Ackerley pays $1 million for Corniche colt at Midlantic sale
Hip 473's climb from $500,000 to $1 million turned Corniche into the sale's biggest market signal. The bid showed Midlantic buyers still pay up for physique, speed and sire buzz.

At Fasig-Tipton Midlantic in Timonium, Maryland, hip 473 became the day’s loudest bidding war, jumping from about $500,000 to $1 million as buyers traded $25,000 increments for the handsome bay colt by first-crop sire Corniche. Susan Montanye signed the ticket for Lee Ackerley, who bought the colt from De Meric Sales, agent, and Steve Asmussen will train him.
The price carried more weight than a single hammer fall. Midlantic had already delivered a $2.1 million Flightline colt on Monday and a $1.375 million Gun Runner filly on Tuesday, and Corniche’s colt made it three seven-figure juveniles in the final-session spotlight. That is a useful market read: the top of the sale was not driven by one theme alone. Buyers still showed a clear appetite for raw speed, but they also kept rewarding fashionable sire lines and horses with enough size and presence to hold a room together once the bidding passed six figures.

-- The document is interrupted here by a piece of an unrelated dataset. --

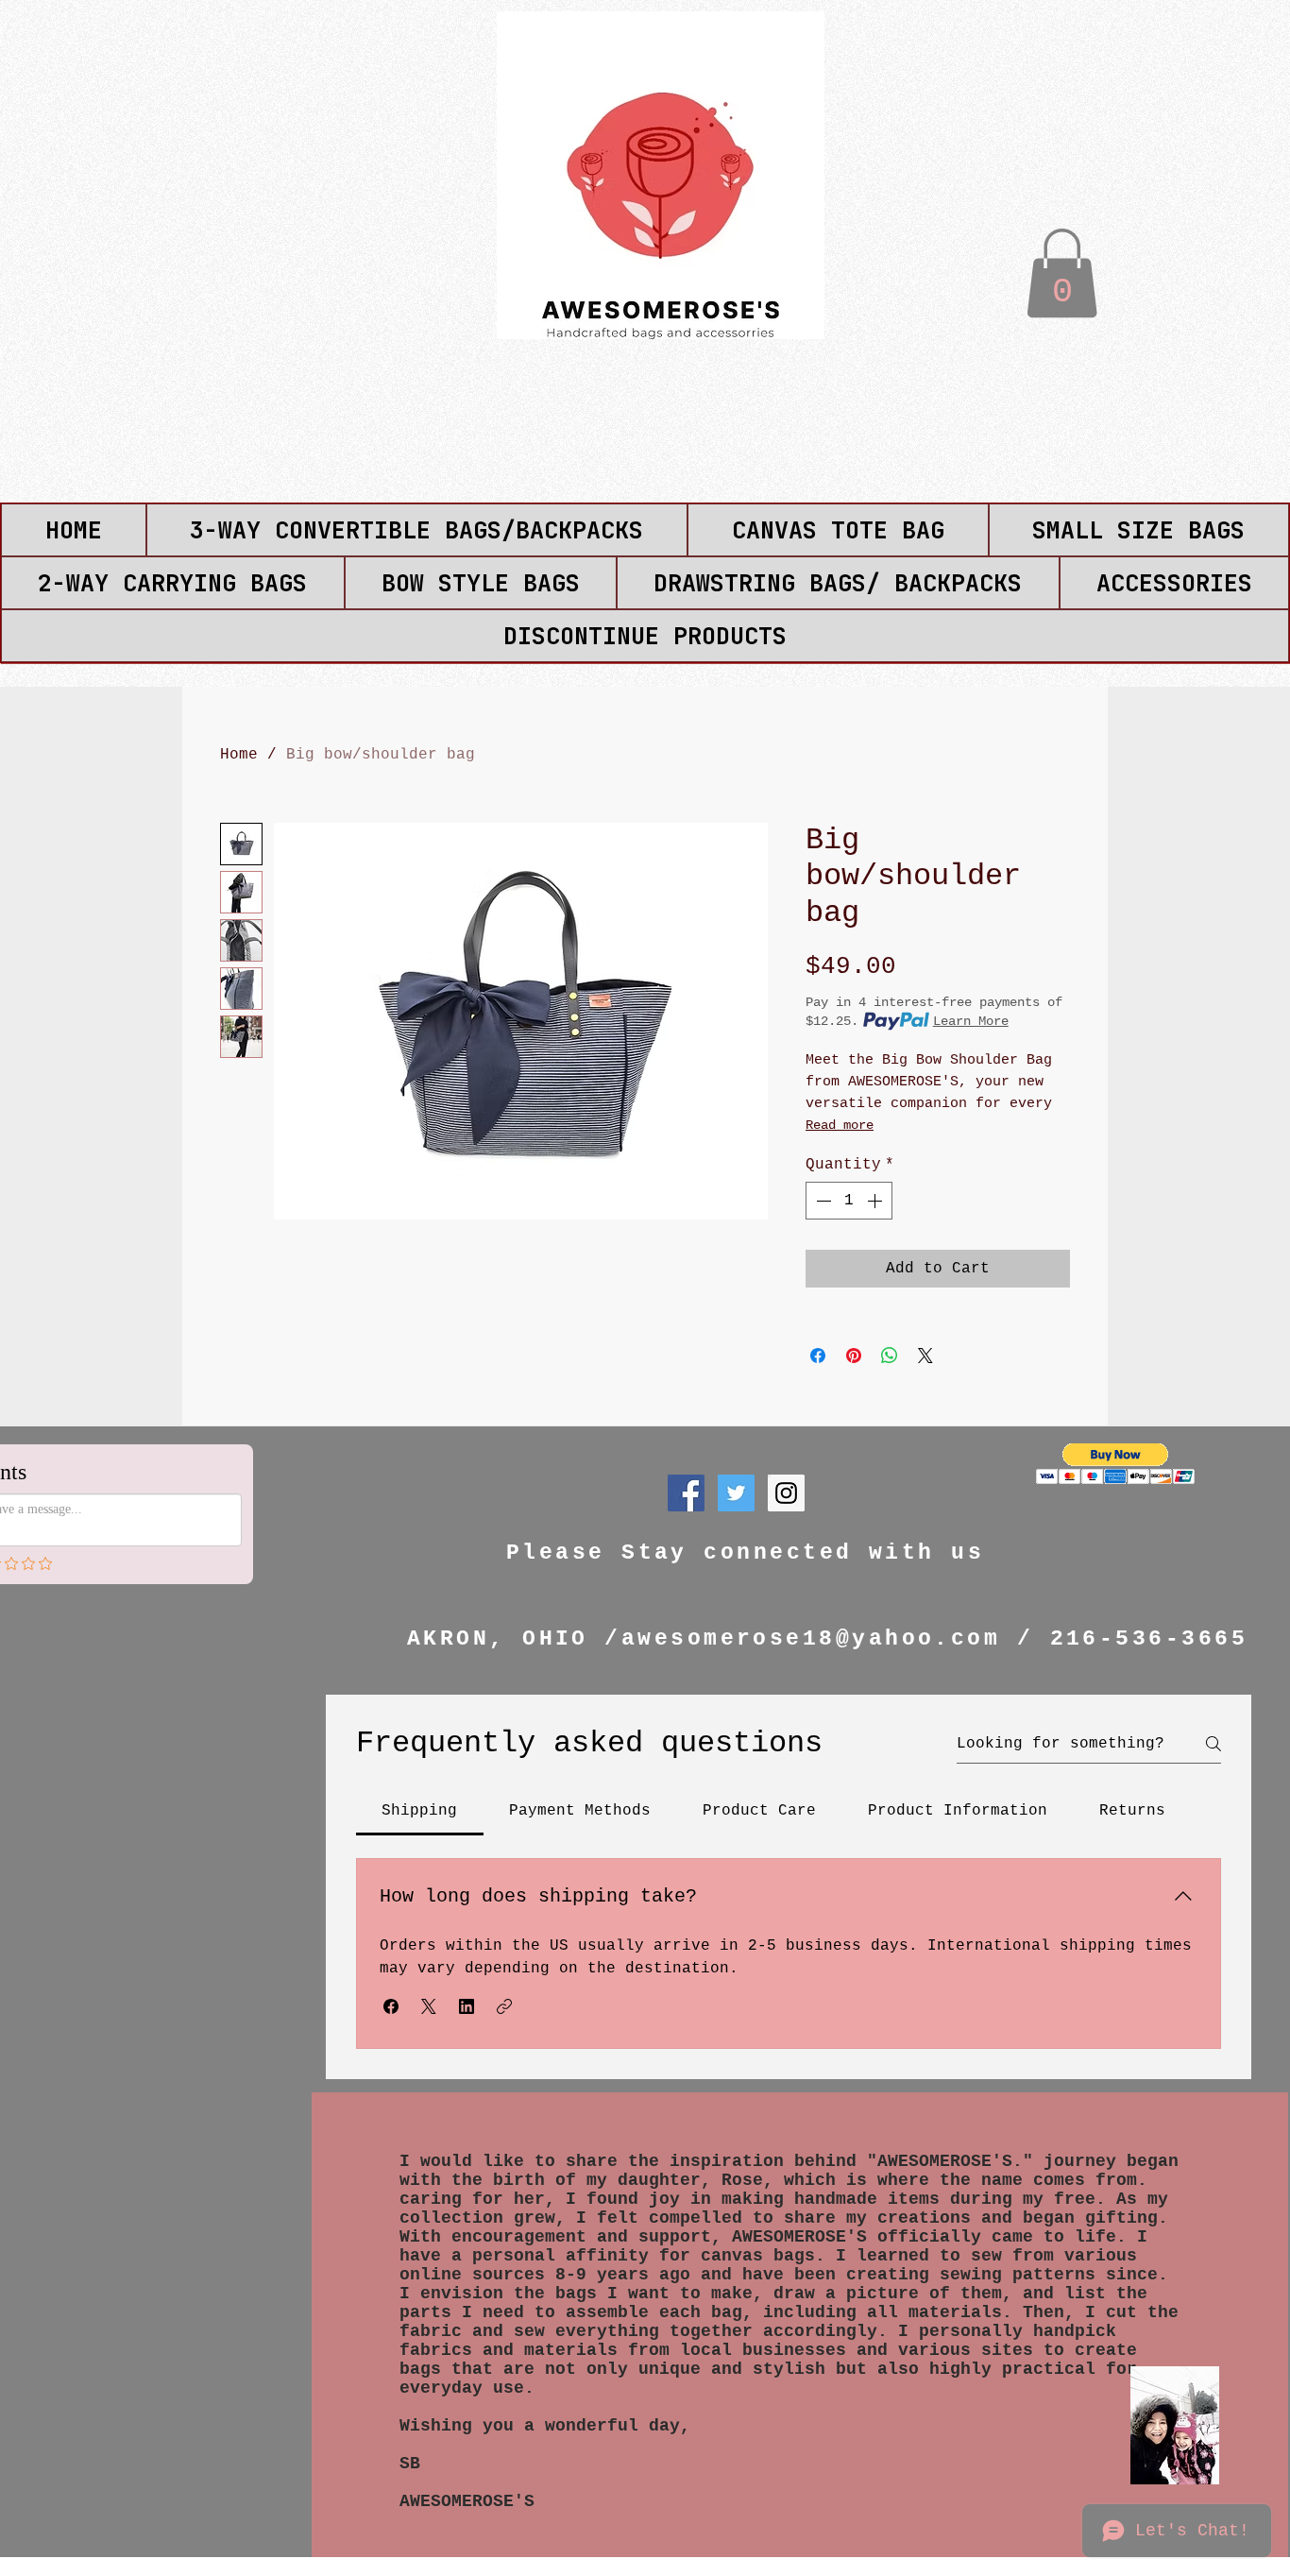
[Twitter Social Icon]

Corniche’s résumé helped make that possible. The son of Quality Road was a champion juvenile, won the Breeders’ Cup Juvenile and the American Pharoah Stakes, entered stud in 2023 and stands at Ashford Stud in Versailles, Kentucky, for a 2026 fee of $15,000 stands and nurses. His first crop had already found buyers at strong levels, including a $550,000 filly at OBS Spring and a $250,000 filly that topped Fasig-Tipton California last year, so hip 473 arrived with momentum behind him rather than as a one-off curiosity.

The broader Midlantic numbers underline how hot the market ran. Fasig-Tipton said the two-day auction set records for gross, average and median, with 384 horses sold for $52,875,500, an average of $137,697 and a median of $70,000. The RNA rate was 16%. With the sale using an untimed under-tack show on May 12 and 13, buyers leaned harder on what they could see in the flesh, and the result was a premium for horses that looked the part. Hip 473 fit that profile, and his $1 million price became the clearest sign yet that the 2-year-old market is still willing to pay for speed, style and stallion promise all at once.